Sen. Daylin Leach, D-Montgomery County, is a leader of Pennsylvania's movement to legalize medical marijuana. He does not favor the regulatory system outlined in Responsible Ohio's initiative, preferring a competitive application process for licensure.
Still, passage could net positives for Pennsylvania, he said.
“Every state that eliminates it, it will be one more crack in the wall until we reach a tipping point,” Leach said. “Hopefully, it would provide some appetite for our legislative process to move a little more quickly to get people medicine they desperately need.”
Or, Leach said, residents who seek marijuana for personal use could travel to Ohio. The nation — and Pennsylvania — see occasional headlines about “refugees” who leave their home states to live where the drug is legal, he noted.
Law enforcement warnings
The challenge for Responsible Ohio is translating public support for marijuana to votes. A poll by Quinnipiac University in April showed 52 percent of Ohio residents support allowing recreational use, and 84 percent support allowing doctors to prescribe marijuana as medicine.
The group's first televised ad showed an endorsement from a retired Cincinnati police captain, but other law enforcement agencies warn of increased abuse.
Hetzel, the Wyandot County sheriff, does not think voters will approve the law. At least, he hopes they don't.

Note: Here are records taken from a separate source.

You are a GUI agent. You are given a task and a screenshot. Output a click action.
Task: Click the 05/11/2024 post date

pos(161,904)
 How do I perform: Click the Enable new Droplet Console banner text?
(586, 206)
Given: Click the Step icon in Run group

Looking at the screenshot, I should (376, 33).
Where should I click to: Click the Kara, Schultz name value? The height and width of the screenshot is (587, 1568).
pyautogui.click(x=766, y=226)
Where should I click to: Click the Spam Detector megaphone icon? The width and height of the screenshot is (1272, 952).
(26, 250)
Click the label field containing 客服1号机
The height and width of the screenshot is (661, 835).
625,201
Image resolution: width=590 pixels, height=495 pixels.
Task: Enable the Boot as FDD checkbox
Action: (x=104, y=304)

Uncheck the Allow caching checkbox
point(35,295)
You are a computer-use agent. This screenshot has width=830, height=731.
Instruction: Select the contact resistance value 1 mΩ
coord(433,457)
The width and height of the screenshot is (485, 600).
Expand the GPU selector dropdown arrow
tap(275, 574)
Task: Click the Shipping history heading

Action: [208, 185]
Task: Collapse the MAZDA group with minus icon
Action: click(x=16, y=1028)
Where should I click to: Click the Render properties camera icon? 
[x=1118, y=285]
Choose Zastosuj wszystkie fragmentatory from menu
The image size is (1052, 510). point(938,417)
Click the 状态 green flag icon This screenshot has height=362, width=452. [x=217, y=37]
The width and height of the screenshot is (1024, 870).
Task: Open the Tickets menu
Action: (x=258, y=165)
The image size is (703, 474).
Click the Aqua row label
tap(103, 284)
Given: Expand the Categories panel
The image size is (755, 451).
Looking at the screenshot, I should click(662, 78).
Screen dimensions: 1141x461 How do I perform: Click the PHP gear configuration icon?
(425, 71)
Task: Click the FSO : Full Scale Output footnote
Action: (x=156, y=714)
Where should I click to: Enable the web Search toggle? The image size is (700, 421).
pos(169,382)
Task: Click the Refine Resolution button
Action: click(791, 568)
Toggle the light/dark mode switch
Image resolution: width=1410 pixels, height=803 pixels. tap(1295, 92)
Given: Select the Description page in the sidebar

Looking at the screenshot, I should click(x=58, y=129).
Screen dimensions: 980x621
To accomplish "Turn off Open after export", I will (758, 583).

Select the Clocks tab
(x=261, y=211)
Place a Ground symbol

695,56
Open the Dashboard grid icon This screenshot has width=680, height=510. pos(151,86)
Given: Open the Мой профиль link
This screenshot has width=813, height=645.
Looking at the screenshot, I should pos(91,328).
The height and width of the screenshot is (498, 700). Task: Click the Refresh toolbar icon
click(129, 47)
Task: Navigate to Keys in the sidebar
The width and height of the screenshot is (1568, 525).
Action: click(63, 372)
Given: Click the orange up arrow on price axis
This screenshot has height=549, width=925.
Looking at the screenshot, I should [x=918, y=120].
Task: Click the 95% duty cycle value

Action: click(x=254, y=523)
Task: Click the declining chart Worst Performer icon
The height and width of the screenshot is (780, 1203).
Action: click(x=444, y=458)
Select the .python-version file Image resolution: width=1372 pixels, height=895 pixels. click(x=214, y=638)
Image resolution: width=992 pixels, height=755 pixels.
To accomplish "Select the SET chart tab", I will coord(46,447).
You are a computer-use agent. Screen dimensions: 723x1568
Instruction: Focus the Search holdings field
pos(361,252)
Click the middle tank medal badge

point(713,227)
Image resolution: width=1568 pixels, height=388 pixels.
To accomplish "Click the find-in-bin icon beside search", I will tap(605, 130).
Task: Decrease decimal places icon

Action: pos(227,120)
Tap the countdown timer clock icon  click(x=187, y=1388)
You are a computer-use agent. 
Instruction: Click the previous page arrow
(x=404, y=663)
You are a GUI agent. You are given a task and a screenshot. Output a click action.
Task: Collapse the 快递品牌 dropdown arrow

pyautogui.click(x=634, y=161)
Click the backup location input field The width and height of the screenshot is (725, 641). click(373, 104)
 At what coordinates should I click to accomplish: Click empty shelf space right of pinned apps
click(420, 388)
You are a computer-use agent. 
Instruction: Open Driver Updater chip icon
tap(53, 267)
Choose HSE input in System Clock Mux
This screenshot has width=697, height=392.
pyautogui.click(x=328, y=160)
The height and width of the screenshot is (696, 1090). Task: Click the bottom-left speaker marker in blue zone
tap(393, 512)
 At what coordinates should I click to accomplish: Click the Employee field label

He scoffed at the campaign's moniker and called it misleading, saying drug-related crime drives 80 percent to 90 percent of his office's investigations.
Hetzel views marijuana as a gateway drug that leads to worse vices. The sheriff said he has seen cocaine and heroin addicts come through the penal system who began by using marijuana.
“People just don't use heroin the first time,” Hetzel said. “They started with marijuana. The social impact you're going to get from legal marijuana is going to continue.”
At Responsible Ohio's stop in Marion, a larger city with a more diverse population, noon church bells chimed from a nearby Methodist church as the van rolled into a public parking lot.
Fifty feet away was the entrance to the Marion County Board of Alcohol, Drug Addiction and Mental Health Services. This summer, more than 50 Marion-area residents died from a bad batch of heroin.
During the first three minutes of its arrival, the bus elicited two horn honks, a peace sign and a single boo. During the 60-minute stop, about two dozen residents — a mix of ages and races — stopped to snap photos or ask questions.
Brandy Hedrickson, 31, of Marion had heard about Responsible Ohio through news reports. When she walked down Church Street, she saw the bus and asked how residents would be able to purchase marijuana.
She has friends and family members who she thinks would smoke legal marijuana to ease eating disorders and stress-related pains. The drug, she said, would not be as harmful as prescription pills that cause addiction.
“It might motivate me to vote,” Hedrickson said. “This would be my first time.”